I've went & read the regulations & couldnt find anything about it... But I found some comments here & there by people saying "don't tell game wardens / cops you are shark fishing or they may hassle you etc etc"

But I was thinking... IF I knew the actual law ahead of time, I could fend off some of those problems if they arise.

I always buy a 7 day license when I come in. And only fish from the beach (not piers)


----------



## Coffeeguy (May 27, 2006)

*Sharking*

Yeah, I know what you mean by getting hassled...I don't "intentionally" fish for sharks, of course...  but there's quite a variance in laws from place to place. Obviously, it tends to get frowned on because of the feeling that tourists will get scared away. I've caught some small sharks (2 foot range) pier fishing, and invariably someone asks, wide-eyed, "There are SHARKS this close to the beach?!?" Umm, yeah, it's the ocean...LOL. 
Same goes for chumming; some places (piers) prohibit it, but on the same piers you have folks cleaning their catch on the spot. The main thing is probably just to be discreet about it. The sharks won't care either way...and the area you're staying, you probably won't have any trouble since it's off the beaten path.

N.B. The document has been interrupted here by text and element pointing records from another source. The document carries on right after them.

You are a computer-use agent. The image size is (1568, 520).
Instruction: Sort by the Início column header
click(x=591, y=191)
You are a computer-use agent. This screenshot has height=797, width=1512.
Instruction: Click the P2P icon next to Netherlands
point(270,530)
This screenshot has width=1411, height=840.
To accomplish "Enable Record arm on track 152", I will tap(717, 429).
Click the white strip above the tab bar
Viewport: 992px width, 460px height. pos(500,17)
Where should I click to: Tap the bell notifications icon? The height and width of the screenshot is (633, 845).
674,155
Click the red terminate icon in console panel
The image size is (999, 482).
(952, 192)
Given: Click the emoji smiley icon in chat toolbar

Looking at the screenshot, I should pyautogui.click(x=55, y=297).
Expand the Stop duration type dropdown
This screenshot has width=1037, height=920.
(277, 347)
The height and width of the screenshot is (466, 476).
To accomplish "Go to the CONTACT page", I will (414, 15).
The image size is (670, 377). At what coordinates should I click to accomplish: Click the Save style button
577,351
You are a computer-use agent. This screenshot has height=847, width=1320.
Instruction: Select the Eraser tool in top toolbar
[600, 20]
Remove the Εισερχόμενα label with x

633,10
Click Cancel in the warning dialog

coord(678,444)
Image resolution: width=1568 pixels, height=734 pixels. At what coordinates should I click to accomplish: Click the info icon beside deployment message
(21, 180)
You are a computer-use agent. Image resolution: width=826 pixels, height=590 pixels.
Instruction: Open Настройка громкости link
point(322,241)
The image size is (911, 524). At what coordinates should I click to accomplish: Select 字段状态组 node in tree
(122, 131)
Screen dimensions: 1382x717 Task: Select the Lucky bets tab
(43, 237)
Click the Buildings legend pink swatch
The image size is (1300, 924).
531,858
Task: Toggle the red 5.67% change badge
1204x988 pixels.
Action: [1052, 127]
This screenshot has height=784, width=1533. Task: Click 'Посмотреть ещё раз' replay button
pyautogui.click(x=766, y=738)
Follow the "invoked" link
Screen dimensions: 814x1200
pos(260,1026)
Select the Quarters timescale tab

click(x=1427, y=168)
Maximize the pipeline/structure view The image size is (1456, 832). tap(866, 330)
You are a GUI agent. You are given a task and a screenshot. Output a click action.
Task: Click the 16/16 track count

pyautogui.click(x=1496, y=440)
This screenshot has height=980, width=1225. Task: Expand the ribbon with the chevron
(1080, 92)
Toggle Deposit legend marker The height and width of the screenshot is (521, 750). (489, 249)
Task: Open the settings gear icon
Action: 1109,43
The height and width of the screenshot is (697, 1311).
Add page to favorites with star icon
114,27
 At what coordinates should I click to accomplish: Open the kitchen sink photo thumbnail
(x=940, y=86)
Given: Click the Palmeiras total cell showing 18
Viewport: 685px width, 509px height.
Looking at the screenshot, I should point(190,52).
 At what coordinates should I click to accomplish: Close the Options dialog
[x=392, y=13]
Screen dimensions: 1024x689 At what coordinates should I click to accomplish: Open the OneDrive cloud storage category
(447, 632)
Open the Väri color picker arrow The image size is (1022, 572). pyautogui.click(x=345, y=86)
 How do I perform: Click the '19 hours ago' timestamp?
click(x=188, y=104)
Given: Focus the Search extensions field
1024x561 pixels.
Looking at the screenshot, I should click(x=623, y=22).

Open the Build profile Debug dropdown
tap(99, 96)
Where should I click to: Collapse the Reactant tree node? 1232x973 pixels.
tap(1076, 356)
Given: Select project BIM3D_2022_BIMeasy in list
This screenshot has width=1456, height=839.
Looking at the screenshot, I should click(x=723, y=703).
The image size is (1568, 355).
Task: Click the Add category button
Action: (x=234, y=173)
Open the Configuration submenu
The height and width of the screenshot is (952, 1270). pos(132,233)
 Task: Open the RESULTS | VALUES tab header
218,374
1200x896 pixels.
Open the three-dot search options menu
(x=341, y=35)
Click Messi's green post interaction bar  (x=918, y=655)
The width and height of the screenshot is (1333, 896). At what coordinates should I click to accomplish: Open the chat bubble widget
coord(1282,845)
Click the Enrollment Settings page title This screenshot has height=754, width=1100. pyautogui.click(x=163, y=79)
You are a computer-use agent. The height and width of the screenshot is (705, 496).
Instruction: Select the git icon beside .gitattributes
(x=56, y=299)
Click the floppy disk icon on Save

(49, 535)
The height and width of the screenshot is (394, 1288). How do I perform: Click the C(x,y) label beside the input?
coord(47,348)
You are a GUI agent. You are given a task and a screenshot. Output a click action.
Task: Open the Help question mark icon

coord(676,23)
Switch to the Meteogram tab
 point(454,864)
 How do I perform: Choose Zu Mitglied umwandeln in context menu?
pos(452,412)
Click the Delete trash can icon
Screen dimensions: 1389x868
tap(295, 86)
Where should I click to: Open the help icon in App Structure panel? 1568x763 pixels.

I'm heading down that way in about 3 weeks; keep us posted on how it turns out for you!


----------



## baysentp (Mar 10, 2009)

hey coffee guy... buzz down to the dan russell and hurry the conct guys along i want it done and fishable buy the time i make my trip... last of june:beer:


----------



## Coffeeguy (May 27, 2006)

*Dan Russell*

Yeah, I know what you mean. Seen it in other states too...Politics and fishing shouldn't mix. (It IS a FISHING pier, right?) I'm waiting on the Navarre Beach pier to be rebuilt. I'm really thinking about investing in a yak just to be able to cruise out and fish around some of the deeper pilings of what's left of it. Who knows...


----------